Pearl’s body was discovered in a
shallow grave soon after a video of his beheading was delivered to the U.S.
Consulate in Karachi.
The Pentagon in 2007 released a
transcript in which Khalid Sheikh Mohammad, the alleged mastermind of the 9/11
attacks on the United States, said he had killed Pearl.
“I decapitated with my blessed right hand the
head of the American Jew Daniel Pearl,” the transcript quoted Mohammed as
saying. Mohammad first disclosed his role while he was held in CIA custody and
subjected to waterboarding, sleep deprivation and other forms of torture. He
remains in the U.S. prison in Guantanamo Bay and has never been charged with
the journalist’s death.
Sheikh had long denied any
involvement in Pearl’s death, but Pakistan’s Supreme Court last month heard
that he acknowledged writing a letter in 2019 admitting a minor role — raising
hopes for some that he might remain behind bars.
In a series of tweets over the
weekend, Pearl’s family urged followers to “call your lawmakers in Pakistan, in
the U.S., the world to support Danny’s parents,” to keep Sheikh behind bars.
Siddiqi, the Pearl family lawyer,
said the original murder trial back in 2002 charged all four as one, which
complicated the case and allowed the court to free all if there was doubt about
the guilt of even one of the suspects.

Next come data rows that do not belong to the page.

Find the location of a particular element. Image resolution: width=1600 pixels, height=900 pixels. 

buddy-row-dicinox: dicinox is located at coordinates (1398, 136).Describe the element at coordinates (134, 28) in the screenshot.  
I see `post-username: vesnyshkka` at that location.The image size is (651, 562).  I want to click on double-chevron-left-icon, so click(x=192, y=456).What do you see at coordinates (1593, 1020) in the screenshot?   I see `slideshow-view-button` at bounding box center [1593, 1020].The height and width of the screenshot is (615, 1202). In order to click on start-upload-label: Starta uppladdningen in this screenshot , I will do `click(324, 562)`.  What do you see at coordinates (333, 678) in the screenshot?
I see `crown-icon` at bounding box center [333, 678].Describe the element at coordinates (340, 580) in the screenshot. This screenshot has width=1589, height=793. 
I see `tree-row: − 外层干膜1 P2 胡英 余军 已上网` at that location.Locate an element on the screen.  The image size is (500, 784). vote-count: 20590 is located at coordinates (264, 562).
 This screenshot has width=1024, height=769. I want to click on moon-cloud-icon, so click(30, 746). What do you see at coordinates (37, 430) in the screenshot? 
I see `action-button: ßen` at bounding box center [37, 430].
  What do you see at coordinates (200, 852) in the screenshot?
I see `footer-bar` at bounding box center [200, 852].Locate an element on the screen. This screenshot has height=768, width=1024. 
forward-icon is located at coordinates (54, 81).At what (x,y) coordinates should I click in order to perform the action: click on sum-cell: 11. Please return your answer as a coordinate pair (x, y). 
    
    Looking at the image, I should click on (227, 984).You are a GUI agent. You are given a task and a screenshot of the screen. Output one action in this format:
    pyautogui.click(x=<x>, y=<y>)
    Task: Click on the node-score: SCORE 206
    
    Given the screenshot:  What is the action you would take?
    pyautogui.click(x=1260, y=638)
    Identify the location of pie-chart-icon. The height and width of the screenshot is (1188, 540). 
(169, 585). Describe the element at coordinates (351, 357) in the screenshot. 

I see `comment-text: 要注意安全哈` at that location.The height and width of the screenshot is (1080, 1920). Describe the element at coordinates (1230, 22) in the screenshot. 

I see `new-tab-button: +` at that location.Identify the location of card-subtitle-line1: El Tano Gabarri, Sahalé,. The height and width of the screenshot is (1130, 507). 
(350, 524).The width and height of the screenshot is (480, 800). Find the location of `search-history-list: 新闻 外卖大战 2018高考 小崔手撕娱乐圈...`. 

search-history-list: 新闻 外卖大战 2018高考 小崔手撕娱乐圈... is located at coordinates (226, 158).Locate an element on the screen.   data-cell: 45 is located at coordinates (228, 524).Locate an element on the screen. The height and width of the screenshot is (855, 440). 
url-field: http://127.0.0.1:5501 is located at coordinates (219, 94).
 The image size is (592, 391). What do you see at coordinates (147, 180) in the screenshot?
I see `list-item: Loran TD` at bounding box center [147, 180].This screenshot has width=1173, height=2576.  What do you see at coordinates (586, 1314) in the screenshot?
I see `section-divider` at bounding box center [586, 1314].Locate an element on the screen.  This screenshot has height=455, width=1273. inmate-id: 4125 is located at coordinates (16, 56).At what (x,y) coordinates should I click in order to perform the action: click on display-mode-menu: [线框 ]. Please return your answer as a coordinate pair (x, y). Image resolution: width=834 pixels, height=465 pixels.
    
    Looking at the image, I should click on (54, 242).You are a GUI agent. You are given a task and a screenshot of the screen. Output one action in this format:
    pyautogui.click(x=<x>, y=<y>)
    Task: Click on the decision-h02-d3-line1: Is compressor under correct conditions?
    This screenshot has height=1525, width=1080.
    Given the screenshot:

Siddiqi said at the time the prosecutor
was under considerable pressure and threats from militants forced the trial to
eventually be held within the prison grounds for safety reasons.
Last week’s ruling that exonerated
Sheikh also exonerated another three men accused in Pearl’s murder who had been
serving life sentences. They too were ordered on Tuesday to be held in a safe
house.
Pakistan has previously sent many suspects in high-profile cases to safe houses. In 2018, a Christian woman, Aasia Bibi, who was acquitted of blasphemy charges after spending eight years on death row ,was held in a safe house until her acquittal was reviewed and she eventually was able to leave Pakistan for safety in Canada in 2019.